千九百二十三(新和語、和語のうた) 左富士と右日の出
壬寅(西洋野蛮歴2023)年
西暦元日後一月十五日(日)(2023.1.15)
東海道を江戸から京大坂に向かって歩くと、富士山が左側に見える場所が何ヶ所かある。それと似た現象に、東北本線で赤羽から上野方面に乗ると、午前中に尾久駅の手前で太陽が右側にある季節がある。左富士ならぬ右日の出である。
東北本線は、概ね南北に走るから太陽は東京駅に向かって左側から上る。ところが尾久駅の手前は線路が大きく左側に曲がるため、十月十日から三月一日くらいまでは太陽が右側から上る。左富士ならぬ右日の出である。
陽の光右へ上るは珍しい 上野に向かふ鉄の道 赤羽のおく尾久の手前に

(反歌) 左富士相模茅ヶ崎二つ目は富士麓なる駿河吉原
最初、逆さ富士ならぬ逆さ太陽と思った。
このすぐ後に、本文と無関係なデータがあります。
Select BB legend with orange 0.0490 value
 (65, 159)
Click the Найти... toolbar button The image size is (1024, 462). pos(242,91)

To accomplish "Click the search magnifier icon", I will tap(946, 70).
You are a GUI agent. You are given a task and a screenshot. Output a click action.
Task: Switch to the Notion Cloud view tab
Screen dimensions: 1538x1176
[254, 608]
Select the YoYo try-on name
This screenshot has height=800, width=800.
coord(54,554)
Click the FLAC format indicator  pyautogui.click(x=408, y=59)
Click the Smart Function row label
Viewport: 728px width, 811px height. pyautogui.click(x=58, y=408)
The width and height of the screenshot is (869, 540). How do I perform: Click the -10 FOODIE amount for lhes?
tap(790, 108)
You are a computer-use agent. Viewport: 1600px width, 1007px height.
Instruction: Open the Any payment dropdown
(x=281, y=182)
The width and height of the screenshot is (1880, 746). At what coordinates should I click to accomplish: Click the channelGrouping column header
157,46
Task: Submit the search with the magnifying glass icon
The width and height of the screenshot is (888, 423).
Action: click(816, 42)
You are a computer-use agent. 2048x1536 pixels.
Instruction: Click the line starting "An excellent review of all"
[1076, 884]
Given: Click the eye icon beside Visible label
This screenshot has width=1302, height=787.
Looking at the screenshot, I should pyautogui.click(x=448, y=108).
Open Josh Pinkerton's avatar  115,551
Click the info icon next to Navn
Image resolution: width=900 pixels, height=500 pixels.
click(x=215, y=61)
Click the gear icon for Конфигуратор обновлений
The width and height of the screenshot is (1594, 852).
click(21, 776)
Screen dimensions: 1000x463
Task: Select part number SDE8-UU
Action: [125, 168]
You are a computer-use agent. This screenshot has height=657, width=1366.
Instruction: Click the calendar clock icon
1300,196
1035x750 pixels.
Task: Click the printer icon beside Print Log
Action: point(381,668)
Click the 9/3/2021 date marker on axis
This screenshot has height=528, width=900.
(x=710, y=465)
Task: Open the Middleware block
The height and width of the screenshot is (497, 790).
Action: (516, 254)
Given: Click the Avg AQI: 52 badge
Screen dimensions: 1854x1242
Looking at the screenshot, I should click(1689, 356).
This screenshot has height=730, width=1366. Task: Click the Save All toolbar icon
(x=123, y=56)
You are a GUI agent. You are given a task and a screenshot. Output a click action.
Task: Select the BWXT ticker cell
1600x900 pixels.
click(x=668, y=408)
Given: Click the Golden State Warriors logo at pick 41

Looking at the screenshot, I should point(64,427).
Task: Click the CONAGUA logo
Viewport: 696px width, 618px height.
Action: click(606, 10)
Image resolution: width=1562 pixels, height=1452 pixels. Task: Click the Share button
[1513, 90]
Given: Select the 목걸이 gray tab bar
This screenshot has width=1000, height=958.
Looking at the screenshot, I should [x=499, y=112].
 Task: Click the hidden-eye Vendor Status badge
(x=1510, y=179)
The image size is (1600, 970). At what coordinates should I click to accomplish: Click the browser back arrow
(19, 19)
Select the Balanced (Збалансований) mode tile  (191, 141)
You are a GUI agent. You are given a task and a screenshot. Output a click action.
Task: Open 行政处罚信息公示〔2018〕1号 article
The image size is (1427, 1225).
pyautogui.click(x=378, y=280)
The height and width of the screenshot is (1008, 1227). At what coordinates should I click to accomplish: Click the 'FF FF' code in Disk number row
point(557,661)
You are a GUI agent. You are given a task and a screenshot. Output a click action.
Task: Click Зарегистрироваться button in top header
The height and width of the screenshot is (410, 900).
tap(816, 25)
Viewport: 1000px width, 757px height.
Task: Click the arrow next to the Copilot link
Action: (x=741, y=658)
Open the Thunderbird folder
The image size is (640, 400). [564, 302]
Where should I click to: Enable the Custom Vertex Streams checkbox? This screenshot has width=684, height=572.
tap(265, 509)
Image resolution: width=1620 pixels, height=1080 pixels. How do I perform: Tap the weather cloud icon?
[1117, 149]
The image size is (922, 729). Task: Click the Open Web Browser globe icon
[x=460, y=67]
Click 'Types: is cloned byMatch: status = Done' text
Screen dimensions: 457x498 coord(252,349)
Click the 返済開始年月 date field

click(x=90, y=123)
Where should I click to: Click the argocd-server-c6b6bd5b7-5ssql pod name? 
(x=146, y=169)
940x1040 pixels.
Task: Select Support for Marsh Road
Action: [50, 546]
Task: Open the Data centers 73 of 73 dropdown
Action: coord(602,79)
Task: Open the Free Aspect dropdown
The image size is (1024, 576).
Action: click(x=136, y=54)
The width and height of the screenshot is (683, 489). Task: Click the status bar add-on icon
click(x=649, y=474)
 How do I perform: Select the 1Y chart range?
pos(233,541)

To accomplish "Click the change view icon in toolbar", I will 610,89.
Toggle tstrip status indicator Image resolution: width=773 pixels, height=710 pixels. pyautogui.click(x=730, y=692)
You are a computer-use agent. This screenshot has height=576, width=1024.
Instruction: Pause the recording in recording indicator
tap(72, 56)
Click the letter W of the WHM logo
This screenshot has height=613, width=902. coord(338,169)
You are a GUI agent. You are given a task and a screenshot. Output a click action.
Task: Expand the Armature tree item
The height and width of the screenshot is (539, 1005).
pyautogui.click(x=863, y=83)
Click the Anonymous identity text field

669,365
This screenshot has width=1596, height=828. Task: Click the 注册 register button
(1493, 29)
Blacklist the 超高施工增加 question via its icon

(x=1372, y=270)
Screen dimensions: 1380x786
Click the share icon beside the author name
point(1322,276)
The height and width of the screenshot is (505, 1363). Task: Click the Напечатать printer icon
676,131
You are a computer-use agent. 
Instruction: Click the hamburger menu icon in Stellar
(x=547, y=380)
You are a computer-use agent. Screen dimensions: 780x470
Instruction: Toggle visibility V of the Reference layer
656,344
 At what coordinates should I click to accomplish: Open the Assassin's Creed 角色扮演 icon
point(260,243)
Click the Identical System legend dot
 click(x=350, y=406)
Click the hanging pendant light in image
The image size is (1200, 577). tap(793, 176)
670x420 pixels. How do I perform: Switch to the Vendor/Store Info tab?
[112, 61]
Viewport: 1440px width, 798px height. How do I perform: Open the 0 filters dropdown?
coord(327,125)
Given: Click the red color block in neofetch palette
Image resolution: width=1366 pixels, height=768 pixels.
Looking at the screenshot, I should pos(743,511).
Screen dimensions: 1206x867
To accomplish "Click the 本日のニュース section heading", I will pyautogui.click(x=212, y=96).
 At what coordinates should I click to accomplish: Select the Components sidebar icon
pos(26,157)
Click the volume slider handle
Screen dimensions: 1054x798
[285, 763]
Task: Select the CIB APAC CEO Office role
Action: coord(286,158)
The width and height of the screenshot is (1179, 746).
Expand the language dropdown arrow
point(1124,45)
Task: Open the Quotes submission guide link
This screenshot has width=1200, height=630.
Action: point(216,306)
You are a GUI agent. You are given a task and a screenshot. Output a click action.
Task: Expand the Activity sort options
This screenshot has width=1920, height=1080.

しかし、逆さ富士とは湖面に移った富士山のことだ。左右逆方向に見える富士を左富士と呼ぶところを見ると、この時代は既に京大坂名古屋より、江戸が中心だったのかな。描いた浮世絵師が江戸在住なだけかも知れない。
江戸の世に江戸から向かふ左富士お上の影は浮世絵に響く

枕詞、序詞、掛詞、縁語のほかに、現代に合った修辞法を考へた。「影響」を和語に分解して、「影」と「響く」を用ゐた。

一月十七日(火)
他にも右日の出が無いか調べてみた。埼京線(平行する東北新幹線も同じ)で浮間舟渡の少し赤羽寄りでも、十月十日から三月一日くらいまでは太陽が右側から上る。
尤も埼京線は東北線と比べて西側に迂回するので、それほどは驚かない。それより東北線も、実は東側に迂回する。どちらも荒川を直角に渡るためだ。距離では18.0キロと17.1キロで900メートルしか違はない。こちらのほうが驚く。